Source – devops.com
OverOps has launched a namesake platform employing machine learning algorithms to capture data from an IT environment that identify potential issues before a DevOps team decides to promote an application into production.
Company CTO Tal Weiss said the OverOps Platform is unique in that, rather than relying on log data, it combines static and dynamic analysis of code as it executes to detect issue. That data then can be accessed either via dashboards or shared with other tools via an open application programming interface (API). The dashboards included with the OverOps Platform are based on open source project Grafana software.
That approach makes it possible to advance usage of artificial intelligence (AI) within IT operations without necessarily requiring that every tool in a DevOps pipeline be upgraded to include support for machine learning algorithms, Weiss said.

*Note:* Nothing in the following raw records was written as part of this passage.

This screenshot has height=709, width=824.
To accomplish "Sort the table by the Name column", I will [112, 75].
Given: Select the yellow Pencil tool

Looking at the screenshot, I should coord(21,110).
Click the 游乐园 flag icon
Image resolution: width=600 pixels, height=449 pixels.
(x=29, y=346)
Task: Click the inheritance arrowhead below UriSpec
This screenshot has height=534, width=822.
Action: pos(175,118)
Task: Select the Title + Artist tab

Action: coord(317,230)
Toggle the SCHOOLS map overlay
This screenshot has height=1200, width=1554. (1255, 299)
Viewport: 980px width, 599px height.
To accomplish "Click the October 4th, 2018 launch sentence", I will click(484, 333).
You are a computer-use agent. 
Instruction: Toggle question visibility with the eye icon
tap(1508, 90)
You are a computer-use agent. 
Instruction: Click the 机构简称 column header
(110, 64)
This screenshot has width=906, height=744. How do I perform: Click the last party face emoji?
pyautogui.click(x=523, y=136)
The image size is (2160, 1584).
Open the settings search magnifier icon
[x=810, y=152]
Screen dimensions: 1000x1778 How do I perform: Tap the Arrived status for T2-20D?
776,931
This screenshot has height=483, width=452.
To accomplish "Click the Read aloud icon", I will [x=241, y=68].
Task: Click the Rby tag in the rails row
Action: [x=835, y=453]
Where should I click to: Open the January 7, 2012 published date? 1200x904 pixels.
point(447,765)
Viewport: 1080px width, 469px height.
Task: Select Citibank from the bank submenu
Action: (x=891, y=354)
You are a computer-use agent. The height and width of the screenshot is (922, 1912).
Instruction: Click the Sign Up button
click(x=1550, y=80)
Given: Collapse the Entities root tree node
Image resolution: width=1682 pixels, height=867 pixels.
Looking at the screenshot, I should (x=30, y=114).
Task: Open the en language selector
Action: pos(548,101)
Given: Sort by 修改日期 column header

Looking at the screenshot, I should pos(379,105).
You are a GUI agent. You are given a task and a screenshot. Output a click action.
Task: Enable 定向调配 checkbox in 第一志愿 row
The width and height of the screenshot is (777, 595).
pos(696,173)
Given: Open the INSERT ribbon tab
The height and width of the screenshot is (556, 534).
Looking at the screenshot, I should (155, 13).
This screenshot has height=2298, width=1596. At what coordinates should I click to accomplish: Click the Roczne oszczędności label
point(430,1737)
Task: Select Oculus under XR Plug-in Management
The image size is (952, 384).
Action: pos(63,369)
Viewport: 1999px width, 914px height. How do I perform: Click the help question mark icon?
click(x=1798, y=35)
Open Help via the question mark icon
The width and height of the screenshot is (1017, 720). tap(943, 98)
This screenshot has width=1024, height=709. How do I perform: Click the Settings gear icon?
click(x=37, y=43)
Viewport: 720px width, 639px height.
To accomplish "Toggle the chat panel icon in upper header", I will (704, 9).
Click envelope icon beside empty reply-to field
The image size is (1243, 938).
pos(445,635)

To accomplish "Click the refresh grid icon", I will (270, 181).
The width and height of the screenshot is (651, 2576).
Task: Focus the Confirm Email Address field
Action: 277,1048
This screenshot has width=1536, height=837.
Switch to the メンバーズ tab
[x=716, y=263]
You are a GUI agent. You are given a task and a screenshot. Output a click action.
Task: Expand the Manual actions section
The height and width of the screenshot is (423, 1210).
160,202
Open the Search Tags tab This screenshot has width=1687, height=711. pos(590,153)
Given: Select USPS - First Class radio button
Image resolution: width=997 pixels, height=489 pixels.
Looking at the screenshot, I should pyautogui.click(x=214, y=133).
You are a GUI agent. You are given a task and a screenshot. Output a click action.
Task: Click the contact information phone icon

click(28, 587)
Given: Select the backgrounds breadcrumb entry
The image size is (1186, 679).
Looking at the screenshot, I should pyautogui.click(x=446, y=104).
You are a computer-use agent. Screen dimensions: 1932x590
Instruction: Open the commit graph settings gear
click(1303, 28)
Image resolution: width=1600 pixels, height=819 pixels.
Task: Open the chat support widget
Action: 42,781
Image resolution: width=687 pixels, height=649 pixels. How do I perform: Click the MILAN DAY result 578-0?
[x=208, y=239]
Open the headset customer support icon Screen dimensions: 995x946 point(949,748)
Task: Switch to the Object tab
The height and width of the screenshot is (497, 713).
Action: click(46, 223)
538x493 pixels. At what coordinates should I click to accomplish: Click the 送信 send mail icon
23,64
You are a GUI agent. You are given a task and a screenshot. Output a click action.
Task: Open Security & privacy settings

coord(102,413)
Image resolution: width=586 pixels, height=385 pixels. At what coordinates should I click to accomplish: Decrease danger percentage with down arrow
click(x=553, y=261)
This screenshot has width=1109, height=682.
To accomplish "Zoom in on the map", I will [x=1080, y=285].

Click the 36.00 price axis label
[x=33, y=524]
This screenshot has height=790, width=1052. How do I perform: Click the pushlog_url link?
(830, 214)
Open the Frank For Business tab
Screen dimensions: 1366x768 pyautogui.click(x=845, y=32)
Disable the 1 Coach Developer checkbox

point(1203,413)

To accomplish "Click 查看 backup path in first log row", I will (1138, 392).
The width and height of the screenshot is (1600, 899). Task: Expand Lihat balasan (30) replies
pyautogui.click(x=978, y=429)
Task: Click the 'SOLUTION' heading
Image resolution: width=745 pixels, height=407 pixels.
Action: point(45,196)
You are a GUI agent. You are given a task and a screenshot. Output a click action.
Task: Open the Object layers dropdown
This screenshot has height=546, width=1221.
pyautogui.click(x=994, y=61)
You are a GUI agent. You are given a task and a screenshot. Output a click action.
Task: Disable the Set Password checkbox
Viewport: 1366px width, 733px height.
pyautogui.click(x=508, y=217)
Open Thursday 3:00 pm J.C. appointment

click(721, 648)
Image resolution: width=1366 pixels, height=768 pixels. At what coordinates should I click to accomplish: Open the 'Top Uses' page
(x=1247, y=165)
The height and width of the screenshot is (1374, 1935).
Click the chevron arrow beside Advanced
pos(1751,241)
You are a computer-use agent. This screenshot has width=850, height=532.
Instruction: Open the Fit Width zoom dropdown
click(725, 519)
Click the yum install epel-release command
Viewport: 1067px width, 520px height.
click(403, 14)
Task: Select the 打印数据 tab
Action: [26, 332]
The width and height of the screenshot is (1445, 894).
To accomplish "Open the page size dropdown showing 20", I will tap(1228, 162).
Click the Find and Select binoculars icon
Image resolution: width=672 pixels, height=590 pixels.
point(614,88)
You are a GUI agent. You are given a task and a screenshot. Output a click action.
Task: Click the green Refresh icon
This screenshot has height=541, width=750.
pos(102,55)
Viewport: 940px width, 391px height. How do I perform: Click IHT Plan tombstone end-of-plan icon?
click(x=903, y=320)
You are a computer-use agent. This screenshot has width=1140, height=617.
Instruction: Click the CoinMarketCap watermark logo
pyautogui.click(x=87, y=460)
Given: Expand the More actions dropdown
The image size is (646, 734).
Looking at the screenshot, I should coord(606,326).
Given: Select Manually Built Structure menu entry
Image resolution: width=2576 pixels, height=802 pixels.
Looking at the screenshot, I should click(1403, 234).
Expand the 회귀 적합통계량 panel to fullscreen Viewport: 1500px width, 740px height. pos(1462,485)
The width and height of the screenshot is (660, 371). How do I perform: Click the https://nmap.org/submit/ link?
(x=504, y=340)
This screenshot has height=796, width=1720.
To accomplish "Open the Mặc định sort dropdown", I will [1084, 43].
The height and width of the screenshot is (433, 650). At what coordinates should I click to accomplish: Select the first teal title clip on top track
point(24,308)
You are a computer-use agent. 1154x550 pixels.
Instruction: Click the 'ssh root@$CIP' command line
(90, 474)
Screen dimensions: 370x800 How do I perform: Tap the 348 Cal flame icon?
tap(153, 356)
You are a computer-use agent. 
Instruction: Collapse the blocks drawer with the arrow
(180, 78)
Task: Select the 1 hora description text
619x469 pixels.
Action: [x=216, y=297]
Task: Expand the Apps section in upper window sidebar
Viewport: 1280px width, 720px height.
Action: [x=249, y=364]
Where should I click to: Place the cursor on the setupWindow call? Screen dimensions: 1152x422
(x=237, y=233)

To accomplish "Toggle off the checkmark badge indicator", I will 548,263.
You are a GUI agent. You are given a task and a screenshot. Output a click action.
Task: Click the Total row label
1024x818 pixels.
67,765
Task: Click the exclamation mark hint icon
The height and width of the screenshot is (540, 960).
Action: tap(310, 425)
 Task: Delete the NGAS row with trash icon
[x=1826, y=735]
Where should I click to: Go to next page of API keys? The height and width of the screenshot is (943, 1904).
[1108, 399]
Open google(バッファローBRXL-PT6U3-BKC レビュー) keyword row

OverOps also includes in the platform access to an AWS Lambda-based framework or separate on-premises serverless computing framework to enable DevOps teams to also create their own custom functions and workflows.
Weiss said OverOps is designed to capture machine data about every error and exception at the moment they occur, including details such as the value of all variables across the execution stack, the frequency and failure rate of each error, the classification of new and reintroduced errors and the associated release numbers for each event. Log data is, by comparison, relatively shallow in that it is challenging to determine precise root cause analysis when trying to troubleshoot an issue, he said, noting the OverOps Platform offers visibility into the uncaught and swallowed exceptions that would otherwise be unavailable in log files.
DevOps teams spend an inordinate amount of time analyzing log files in the hopes of discovering an anomaly. But as IT environments continue to scale out, the practicality of analyzing millions, possibly even billions, of log files becomes impractical. OverOps is making the case for employing machine learning algorithms to analyze events before the log file is even created, which eliminates the need to find some way to store log files before they can be analyzed.
There’s naturally a lot of trepidation when it comes to anything to do with machine learning algorithms and other form of AI to manage IT. But as the complexity of IT environments continues to increase, it’s clear DevOps teams will need to rely more on AI to mange IT at levels of scale that were once considered unimaginable. For example, while microservices based on containers may accelerate the rate at which applications can be developed and updated, they also can introduce a phenomenal amount of operational complexity. Most DevOps professionals would rather automate as much as possible the manual labor associated with operations, especially if that leads to more certainty about the quality of the software being promoted into a production environment.
Of course, while making use of machine learning algorithms to analyze code represents a step forward in terms of automation, it’s still a very long way from eliminating the need for DevOps teams altogether.